INPUT
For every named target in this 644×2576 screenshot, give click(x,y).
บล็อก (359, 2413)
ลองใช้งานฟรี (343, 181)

---

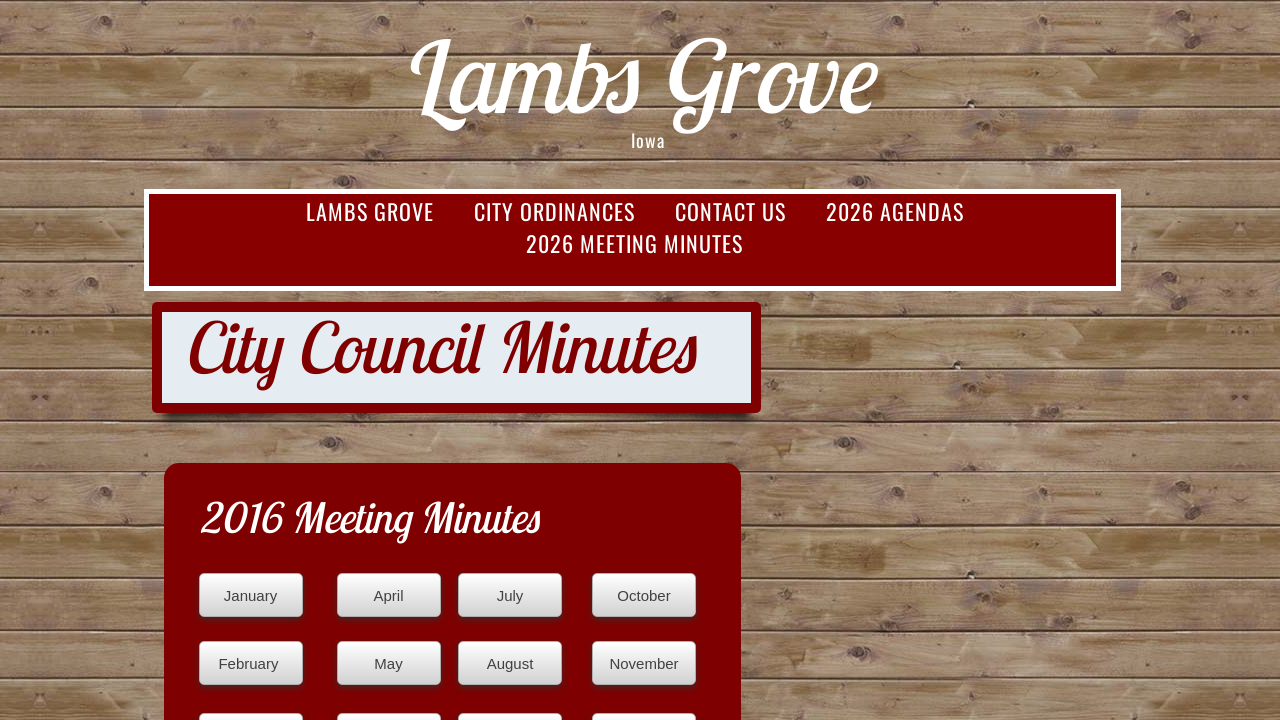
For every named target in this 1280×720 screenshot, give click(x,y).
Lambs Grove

DIRECTIONS FOR THIS TASK
Recast everything in the entries above, from the line containing "For every named target in this 1280×720" down to the line containing "Lambs Grove", as a numbered list, leaving out any blank lines.

RESULT OF THE EXERCISE
1. For every named target in this 1280×720 screenshot, give click(x,y).
2. Lambs Grove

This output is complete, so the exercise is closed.